I never fail to be surprised by the number of employers who treat pregnant employees, or pregnant prospectives employees, as undesirables.
My experiences show that a pregnant woman has virtually no chance of being hired, if the employer has any hint of it. Some employers are so determined not to hire a woman who may need maternity leave in the future that they’ll casually sneak the issue into the hiring process, either by asking vaguely if the woman expects to be able to work full time without interruption, or by steering the conversation to family (“So, I bet you have kids! No? They’re so much fun! Plans to start one?”) I’ve represented many women who’ve lost their jobs after they disclosed they were pregnant, or while out on maternity leave, or after returning. Sometimes I’ll hear a friend say, “Well, I just think that if I’m interviewing and pregnant, I need to be honest about it and tell the employer. It’s just fair.”

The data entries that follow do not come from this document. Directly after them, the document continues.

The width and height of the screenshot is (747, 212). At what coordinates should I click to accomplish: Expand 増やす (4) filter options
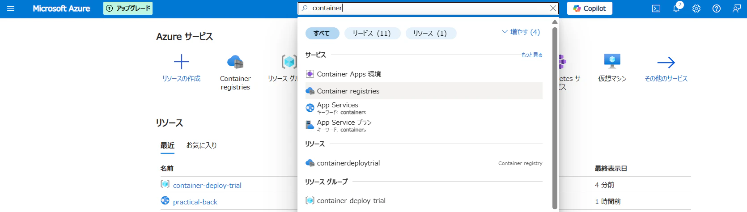521,32
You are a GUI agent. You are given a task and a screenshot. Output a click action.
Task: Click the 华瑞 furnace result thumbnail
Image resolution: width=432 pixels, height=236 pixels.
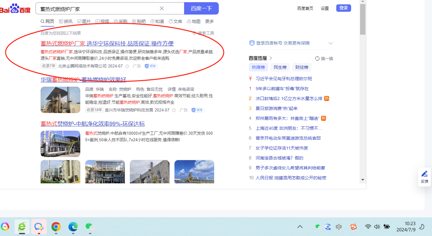(60, 100)
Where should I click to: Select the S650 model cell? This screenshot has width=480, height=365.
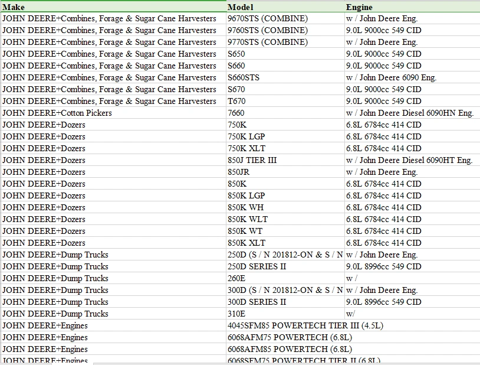point(285,54)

Hard to say what’s fair, really. The law does not allow an employer to discriminate against potential applicants because they’re pregnant. Women who happen to be pregnant while unemployed are as entitled as men to be hired. That seems fair to me. Pregnancy is no different than any other health condition that requires an employee, male or female, to miss time. Expectant mothers should not be singled out. But they are.
Examples are endless:
- A 33-year old supervisor was repeatedly congratulated after disclosing she was pregnant, and assured her leave was approved and her job safe. After giving birth and toward the end of her maternity leave, she began calling to work out a precise return date, but her boss wouldn’t return her calls. When she finally talked to the HR director, she was told that the company thought that she had quit, and that while she could apply for any open positions, her job had been filled and she could not return to it. There was no mistake here. This was a conscious decision by the employer to deprive the woman of her job.
- A 26-year old data processor confirmed her maternity leave and left for several weeks to give birth. When she called to set a return date, she was told that the employer didn’t actually offer maternity leave, and that she was deemed as having voluntarily resigned. The company refused to rehire her.

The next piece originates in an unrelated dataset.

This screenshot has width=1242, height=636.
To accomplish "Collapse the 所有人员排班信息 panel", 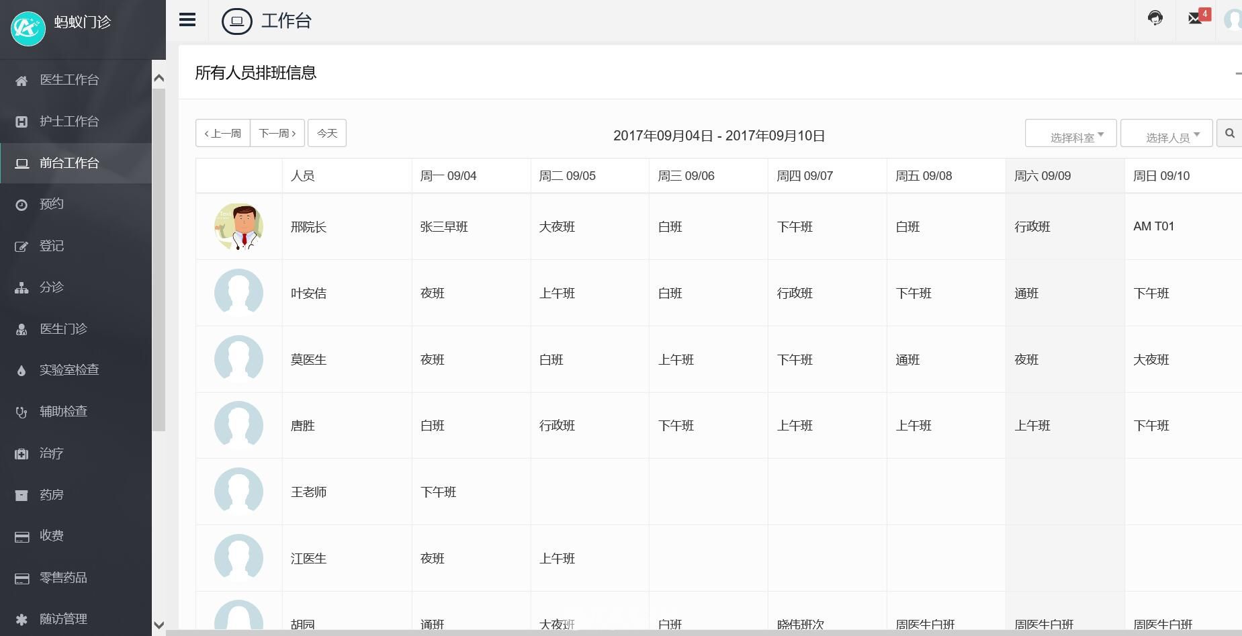I will tap(1238, 73).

- A 34-year old clerical worker had been “written up” 65 times in the past, but never suspended or fired. It was clear this employer used “writeups” to document anything and everything; indeed, all the employees in that location had dozens of these bogus “writeups,” but no one was fired for them. But when she announced she was pregnant, she was written up one more time and immediately fired, based on her “long history of discipline and poor performance.” It was clear the employer accumulated these writeups, sometimes for years, and never took any action on them unless the employee was doing something the employer didn’t like. Here, it was the fact that the employee needed six weeks off for maternity leave.
So, if you’re pregnant and looking for work, what’s the right thing to do? Really, it’s a personal choice. I wouldn’t do it. But you might and, if that is the “right” thing to do in your mind, then that’s the right thing to do for you. The law generally does not require it. Generally, employers are not permitted to ask a prospective employee if she is pregnant or planning to become pregnant.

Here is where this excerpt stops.